Clinical studies with intravenous infusion
Intravenous infusion of this product provides the same exposure to temozolomide and its active metabolite, MTIC, as the corresponding dose of temozolomide capsules (see [Pharmacokinetics] section for details). Adverse reactions that arose in two clinical studies of temozolomide injection and did not occur in clinical studies of temozolomide capsules were infusion site reactions, including pain, irritation, pruritus, burning, swelling, and rash, including hematoma.
Postmarketing Experience.
Few cases of opportunistic infections, including Yersinia pneumonia and initial and reactivated cytomegalovirus infections, have been reported during the marketing period of this product. Cases of hepatitis B reactivation, including some cases causing fatal outcomes, have also been reported. Cases of erythema multiforme, toxic epidermolysis bullosa, Stevens-Johnson syndrome, and allergic reactions (including allergic reactions) have been reported rarely. Cases of herpetic meningoencephalitis, including those causing fatal outcomes, have also been reported. Rare cases of interstitial pneumonia and pulmonary fibrosis have been reported. Rare cases of myelodysplastic syndrome (MDS) and secondary malignant diseases (including myeloid leukemia) have been reported in patients treated with this product. There have been reports of allogeneic cytopenia leading to aplastic anemia, and in some cases fatal consequences have occurred. There have been reports of uremia. Cases of hepatotoxicity have been reported including elevated liver enzymes, hyperbilirubinemia, cholestasis, and hepatitis. Very few patients using temozolomide have developed liver injury, including fatal liver failure (see [Precautions] for details). Postmarketing reported serious adverse events are given in Table 7.

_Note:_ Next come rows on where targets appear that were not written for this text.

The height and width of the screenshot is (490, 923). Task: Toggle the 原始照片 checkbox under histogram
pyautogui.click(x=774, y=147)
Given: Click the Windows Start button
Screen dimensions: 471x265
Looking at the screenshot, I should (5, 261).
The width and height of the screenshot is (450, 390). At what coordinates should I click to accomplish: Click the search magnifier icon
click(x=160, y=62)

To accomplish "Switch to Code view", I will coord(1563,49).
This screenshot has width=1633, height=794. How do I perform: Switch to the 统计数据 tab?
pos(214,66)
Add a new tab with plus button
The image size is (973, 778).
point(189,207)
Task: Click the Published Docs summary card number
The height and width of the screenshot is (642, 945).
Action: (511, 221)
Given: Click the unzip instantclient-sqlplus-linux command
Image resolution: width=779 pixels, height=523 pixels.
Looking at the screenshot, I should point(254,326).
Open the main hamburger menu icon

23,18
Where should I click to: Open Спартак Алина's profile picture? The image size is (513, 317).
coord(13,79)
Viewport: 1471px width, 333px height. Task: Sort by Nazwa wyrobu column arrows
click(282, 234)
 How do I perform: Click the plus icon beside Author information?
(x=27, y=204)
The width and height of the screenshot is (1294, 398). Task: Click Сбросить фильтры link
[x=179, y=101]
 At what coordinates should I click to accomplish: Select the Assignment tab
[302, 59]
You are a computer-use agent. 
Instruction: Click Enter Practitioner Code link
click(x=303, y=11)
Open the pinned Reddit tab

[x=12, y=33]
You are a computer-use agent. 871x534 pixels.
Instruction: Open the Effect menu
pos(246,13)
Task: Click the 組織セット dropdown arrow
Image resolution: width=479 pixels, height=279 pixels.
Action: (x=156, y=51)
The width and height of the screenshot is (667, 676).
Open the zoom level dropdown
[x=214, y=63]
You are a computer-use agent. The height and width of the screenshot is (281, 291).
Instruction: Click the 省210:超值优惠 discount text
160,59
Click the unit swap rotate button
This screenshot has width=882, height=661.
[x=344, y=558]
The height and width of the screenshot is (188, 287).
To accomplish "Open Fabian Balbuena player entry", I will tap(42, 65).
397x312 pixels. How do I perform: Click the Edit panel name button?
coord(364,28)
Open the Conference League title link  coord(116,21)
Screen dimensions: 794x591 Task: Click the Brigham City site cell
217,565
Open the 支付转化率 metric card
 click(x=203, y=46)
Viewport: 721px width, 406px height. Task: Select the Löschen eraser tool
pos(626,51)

Table 7. Summary of postmarketing reported temozolomide adverse events
Infections and Infiltrations* Occasionally: cytomegalovirus infections, reinfections such as cytomegalovirus, hepatitis B virus#, herpes meningoencephalitis#, sepsis# Hematologic and lymphatic disorders Very rare: prolonged hematocrit of various kinds, aplastic anemia# Benign, malignant and neoplastic organisms of unknown nature Very rare: myelodysplastic syndromes (MDS), secondary malignant diseases including myeloid leukemia Endocrine disorders* occasional: uremia Respiratory, thoracic and mediastinal disorders very rare: interstitial pneumonia/pneumonitis, pulmonary fibrosis, respiratory failure # Hepatobiliary disorders* common: elevated liver enzymes occasional: hyperbilirubinemia, biliary depression, hepatitis, liver injury, liver failure # Skin and subcutaneous tissue disorders very rare: toxic epidermolysis bullosa, Stevens-Johnson syndrome* Incidence estimates based on relevant clinical trials.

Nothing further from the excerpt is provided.